(Items from a data source)
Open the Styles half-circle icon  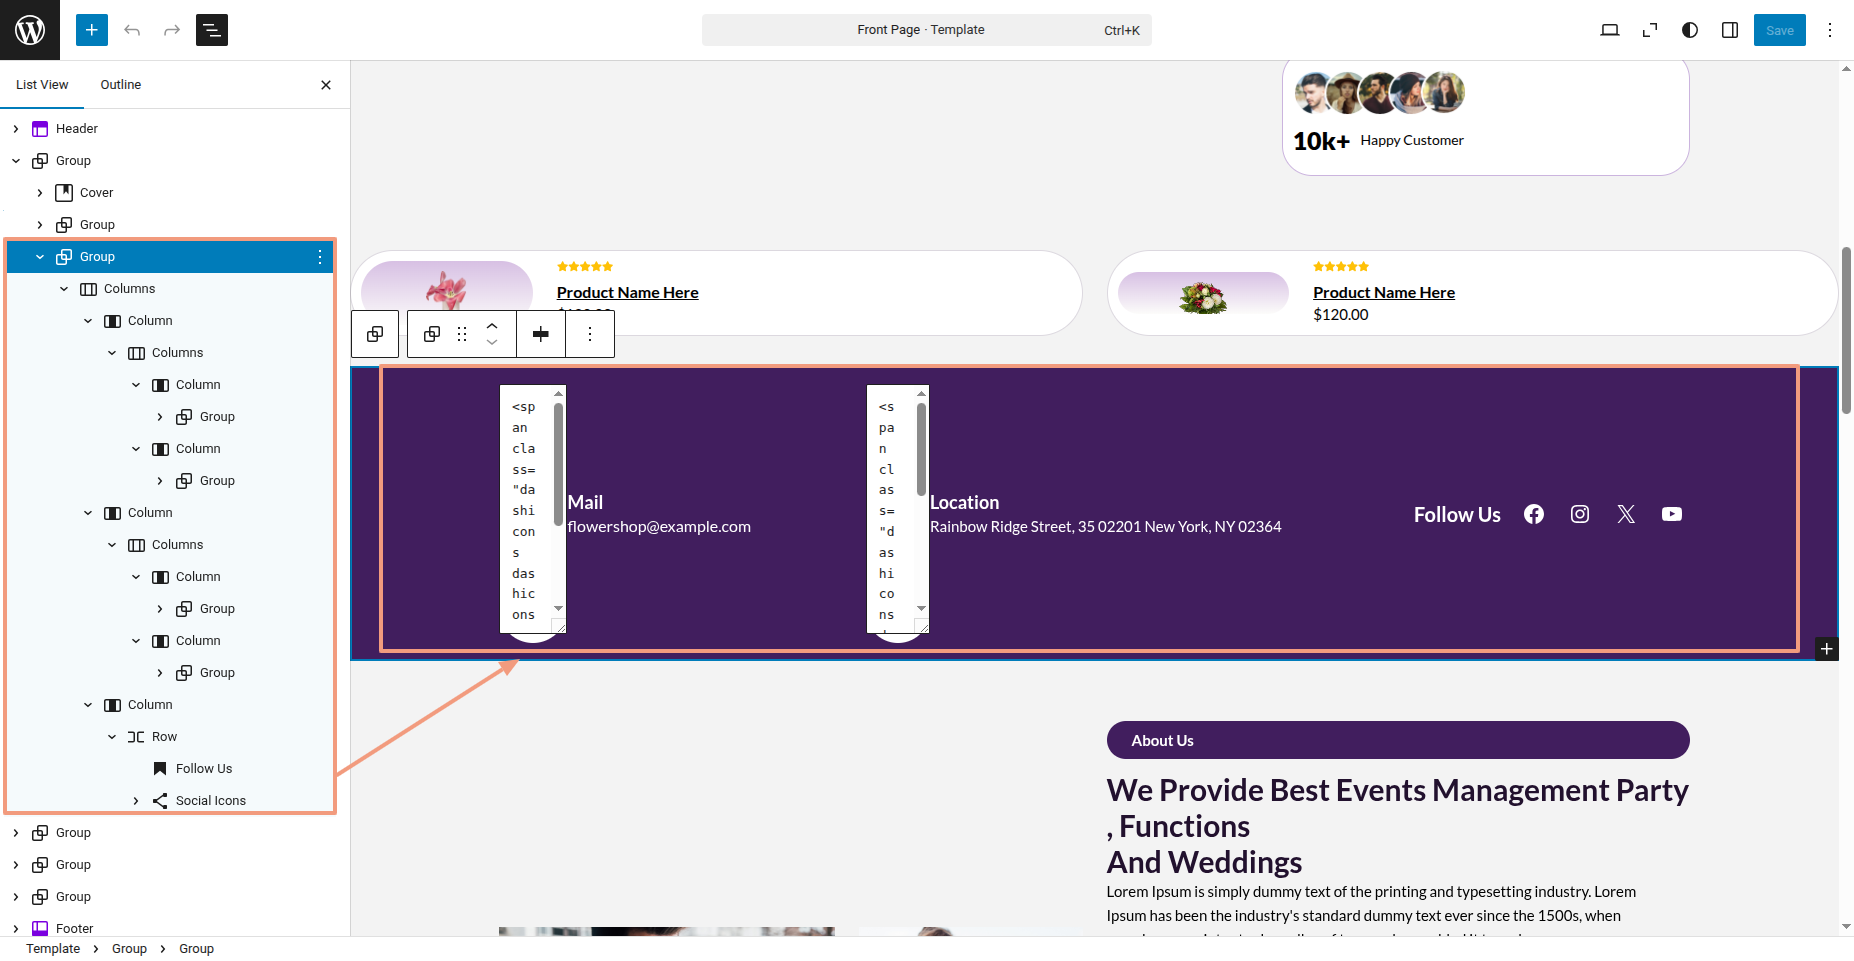click(1690, 30)
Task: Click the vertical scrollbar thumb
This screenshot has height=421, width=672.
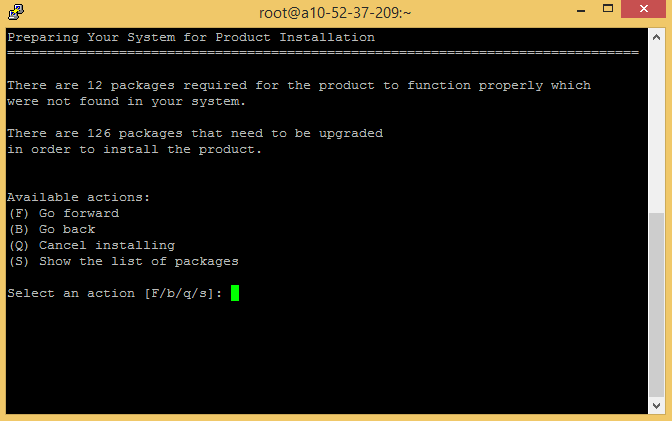Action: pyautogui.click(x=657, y=302)
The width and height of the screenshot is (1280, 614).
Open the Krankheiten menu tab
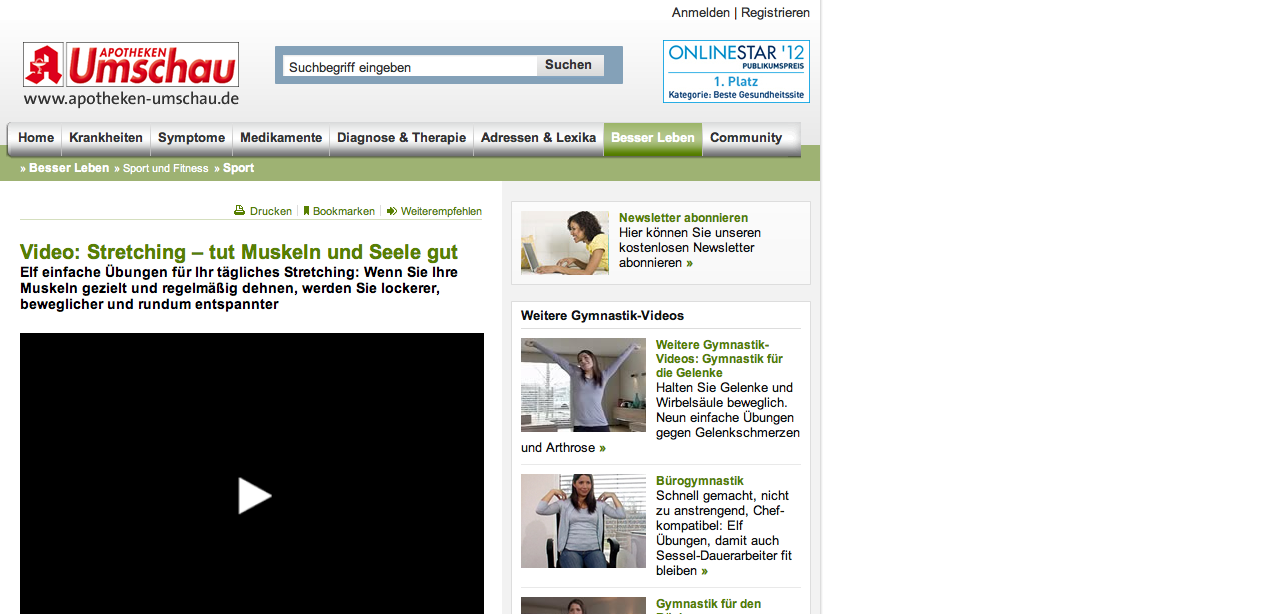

§ **WHAT YOU ARE ASKED TO DO**
Find the line with "This screenshot has height=421, width=672.". Reproduce it and every line after it through the last line above exactly, leaving out the pictures.

§ **TASK RESULT**
This screenshot has height=421, width=672.
Action: pyautogui.click(x=657, y=302)
The width and height of the screenshot is (1280, 614).
Open the Krankheiten menu tab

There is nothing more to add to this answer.